- Text block -
------------------------------------

When things might get totally out of hand it’s best to stand idly by
Tampering with such material is a criminal offence and it means that somebody within the department could be guilty of collusion in what Mr Justice Henry Barron described as “the most devastating attack on the civilian population of this State to have taken place since the Troubles began”.
The report was particularly critical of the role played not only by the gardaí, which is understandable in the circumstances, but also of the part played by Liam Cosgrave’s government in the aftermath of the car bombings.
In December 1972, Cosgrave’s leadership of Fine Gael was saved by a bomb which killed two CIÉ workers near Liberty Hall. He was insisting on backing a government amendment to the Offences Against the State Act, even though only one other member of his party was supporting him.
Nobody who knows anything about Liam Cosgrave would think or suggest for a moment that he was engaged in any kind of collusion with the bombers. His leadership was only in danger because of his determination to support the efforts of Jack Lynch’s government to strengthen the Offences Against the State Act.
Some on the liberal wing of Fine Gael wished to exploit the situation for their own political purposes. They would undoubtedly have toppled him but for the intervention of a bomb, which prompted them to get back in line. Cosgrave was “the man who stood firm and had, in tragic circumstances, been proved right”, Garret FitzGerald later noted.
Jack Lynch has been credited with saving the country from a possible civil war. This was in the aftermath of Bloody Sunday, not during the Arms Crisis, when his leadership left a lot to be desired. The real crisis point for the Republic occurred on the night the British embassy was burned down. In those hours the country stood on the verge of the conflict and could so easily have been dragged in, were it not for the exquisite inactivity of the Taoiseach. People who would now describe themselves as moderates believed then that it was time for the country to get involved. Lynch saved us that night by standing idly by.
If he had called out the army to protect the British embassy, somebody would probably have been killed and passions would have been roused even further. By doing nothing, however, the government sacrificed the British embassy. The burning acted as a kind of safety valve, allowing people to let off steam.
I have never heard anybody compare the reaction to Bloody Sunday in Derry with the mood that prevailed following the Dublin and Monaghan car bombings. In one case there was outrage and the other was just shock. Of the two incidents, the car bombings were more than twice as lethal. This would have provided an ideal opportunity for an unprincipled politician to rouse public passions, but Cosgrave took the Lynch line of moderation. Now he is being criticised.

------------------------------------

- Input data -

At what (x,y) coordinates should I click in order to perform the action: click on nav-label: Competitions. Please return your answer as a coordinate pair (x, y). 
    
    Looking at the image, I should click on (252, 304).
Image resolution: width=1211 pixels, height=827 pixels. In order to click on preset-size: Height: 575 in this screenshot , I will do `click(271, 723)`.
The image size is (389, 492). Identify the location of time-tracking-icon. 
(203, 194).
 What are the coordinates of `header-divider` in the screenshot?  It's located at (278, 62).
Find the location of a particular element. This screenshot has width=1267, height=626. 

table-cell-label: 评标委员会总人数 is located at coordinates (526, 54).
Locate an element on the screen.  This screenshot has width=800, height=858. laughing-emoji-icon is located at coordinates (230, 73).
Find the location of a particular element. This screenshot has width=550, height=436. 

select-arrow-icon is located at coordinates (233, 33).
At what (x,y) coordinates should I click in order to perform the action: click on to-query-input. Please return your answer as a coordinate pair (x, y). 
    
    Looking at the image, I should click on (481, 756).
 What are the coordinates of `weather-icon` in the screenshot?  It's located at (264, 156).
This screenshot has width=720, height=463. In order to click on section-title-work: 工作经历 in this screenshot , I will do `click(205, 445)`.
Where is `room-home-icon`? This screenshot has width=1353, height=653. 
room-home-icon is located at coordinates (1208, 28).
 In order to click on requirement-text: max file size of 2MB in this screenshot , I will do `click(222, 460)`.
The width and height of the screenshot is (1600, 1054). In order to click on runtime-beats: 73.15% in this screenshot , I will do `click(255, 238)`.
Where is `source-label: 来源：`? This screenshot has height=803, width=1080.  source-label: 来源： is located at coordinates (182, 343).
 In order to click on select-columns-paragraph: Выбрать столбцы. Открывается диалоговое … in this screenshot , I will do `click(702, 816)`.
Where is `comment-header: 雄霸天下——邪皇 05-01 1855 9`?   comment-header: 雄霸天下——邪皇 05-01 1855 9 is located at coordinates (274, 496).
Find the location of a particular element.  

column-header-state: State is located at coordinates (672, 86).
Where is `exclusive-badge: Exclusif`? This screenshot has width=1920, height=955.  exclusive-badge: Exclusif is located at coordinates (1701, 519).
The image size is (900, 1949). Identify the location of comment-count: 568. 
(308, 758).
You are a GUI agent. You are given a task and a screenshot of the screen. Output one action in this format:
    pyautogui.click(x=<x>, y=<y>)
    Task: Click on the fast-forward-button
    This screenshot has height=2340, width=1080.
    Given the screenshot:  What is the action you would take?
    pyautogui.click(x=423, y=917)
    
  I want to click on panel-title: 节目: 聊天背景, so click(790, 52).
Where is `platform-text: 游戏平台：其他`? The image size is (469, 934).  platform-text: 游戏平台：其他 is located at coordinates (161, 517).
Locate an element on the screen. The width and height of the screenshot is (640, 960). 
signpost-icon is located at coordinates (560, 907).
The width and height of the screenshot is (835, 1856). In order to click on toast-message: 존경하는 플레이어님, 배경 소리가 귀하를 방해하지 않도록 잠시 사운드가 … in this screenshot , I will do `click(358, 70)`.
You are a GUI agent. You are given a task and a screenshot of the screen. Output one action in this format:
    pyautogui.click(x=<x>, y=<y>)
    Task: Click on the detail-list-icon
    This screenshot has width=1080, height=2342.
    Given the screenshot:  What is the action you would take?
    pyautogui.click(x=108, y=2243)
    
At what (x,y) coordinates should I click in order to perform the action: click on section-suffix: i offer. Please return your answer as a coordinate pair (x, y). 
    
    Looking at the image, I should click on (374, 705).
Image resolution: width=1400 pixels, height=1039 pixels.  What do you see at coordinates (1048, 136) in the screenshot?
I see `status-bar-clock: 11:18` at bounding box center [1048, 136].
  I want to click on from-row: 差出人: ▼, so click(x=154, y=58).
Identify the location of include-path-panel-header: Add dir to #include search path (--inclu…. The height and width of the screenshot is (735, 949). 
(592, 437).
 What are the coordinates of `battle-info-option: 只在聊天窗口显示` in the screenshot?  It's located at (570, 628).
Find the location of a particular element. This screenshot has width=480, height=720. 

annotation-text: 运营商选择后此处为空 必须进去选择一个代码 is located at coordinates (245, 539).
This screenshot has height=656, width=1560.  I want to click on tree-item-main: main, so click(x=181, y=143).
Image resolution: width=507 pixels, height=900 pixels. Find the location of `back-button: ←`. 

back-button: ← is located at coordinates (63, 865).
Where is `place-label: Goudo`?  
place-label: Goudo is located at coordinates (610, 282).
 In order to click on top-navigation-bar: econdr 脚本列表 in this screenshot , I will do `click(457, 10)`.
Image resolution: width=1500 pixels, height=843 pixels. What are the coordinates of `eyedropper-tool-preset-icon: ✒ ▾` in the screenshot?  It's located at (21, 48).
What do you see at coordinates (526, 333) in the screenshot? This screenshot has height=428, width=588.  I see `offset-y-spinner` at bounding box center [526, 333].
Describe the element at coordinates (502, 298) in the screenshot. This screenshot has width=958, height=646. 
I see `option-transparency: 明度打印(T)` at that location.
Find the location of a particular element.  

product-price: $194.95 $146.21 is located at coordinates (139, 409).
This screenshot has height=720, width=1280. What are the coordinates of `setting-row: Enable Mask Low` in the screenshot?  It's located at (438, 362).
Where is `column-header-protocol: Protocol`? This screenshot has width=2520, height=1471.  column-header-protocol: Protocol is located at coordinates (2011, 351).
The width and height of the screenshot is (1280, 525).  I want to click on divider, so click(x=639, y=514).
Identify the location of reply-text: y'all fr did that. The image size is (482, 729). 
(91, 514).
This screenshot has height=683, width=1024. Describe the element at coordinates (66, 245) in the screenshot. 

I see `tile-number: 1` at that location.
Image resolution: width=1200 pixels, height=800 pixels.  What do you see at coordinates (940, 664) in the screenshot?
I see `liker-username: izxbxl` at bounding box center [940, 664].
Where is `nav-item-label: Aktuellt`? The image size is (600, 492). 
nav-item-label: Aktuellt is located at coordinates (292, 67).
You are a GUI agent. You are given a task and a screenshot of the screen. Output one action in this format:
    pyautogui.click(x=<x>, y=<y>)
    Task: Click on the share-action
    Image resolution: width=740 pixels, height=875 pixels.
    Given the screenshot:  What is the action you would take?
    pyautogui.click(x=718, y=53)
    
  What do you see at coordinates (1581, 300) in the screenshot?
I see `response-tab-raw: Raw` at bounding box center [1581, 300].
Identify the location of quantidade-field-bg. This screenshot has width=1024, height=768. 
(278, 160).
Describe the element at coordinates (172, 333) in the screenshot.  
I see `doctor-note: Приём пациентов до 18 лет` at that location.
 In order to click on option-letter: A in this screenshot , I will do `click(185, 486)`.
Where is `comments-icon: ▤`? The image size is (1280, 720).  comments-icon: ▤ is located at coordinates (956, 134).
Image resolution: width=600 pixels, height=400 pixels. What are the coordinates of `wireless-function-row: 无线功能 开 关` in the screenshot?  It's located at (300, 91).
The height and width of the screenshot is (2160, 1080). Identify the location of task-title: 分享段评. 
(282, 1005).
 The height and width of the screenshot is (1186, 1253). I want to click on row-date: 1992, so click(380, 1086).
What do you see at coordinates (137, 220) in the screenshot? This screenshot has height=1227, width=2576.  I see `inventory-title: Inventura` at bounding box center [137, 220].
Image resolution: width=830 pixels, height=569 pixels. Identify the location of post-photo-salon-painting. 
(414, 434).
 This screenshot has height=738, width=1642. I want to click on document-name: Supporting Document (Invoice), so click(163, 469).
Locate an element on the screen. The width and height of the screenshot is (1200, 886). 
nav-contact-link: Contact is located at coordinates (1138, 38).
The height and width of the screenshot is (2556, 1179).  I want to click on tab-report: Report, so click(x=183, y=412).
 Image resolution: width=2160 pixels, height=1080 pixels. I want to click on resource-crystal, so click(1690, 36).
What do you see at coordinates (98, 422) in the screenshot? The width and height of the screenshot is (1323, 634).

------------------------------------

- Work task 1 -
Quote the opinion piece word for word, starting at "Nobody who knows" and ending at "the State Act.".
- Work task 2 -
Answer these questions about the opinion piece:
(a) In what month and year did a bomb near Liberty Hall save Cosgrave's leadership of Fine Gael?
(b) On what night does the opinion piece say the real crisis point for the Republic occurred?
(c) Who later called Cosgrave "the man who stood firm"?
Answer from the opinion piece alone.

- Output 1 -
Nobody who knows anything about Liam Cosgrave would think or suggest for a moment that he was engaged in any kind of collusion with the bombers. His leadership was only in danger because of his determination to support the efforts of Jack Lynch’s government to strengthen the Offences Against the State Act.

- Output 2 -
(a) December 1972
(b) The night the British embassy was burned down
(c) Garret FitzGerald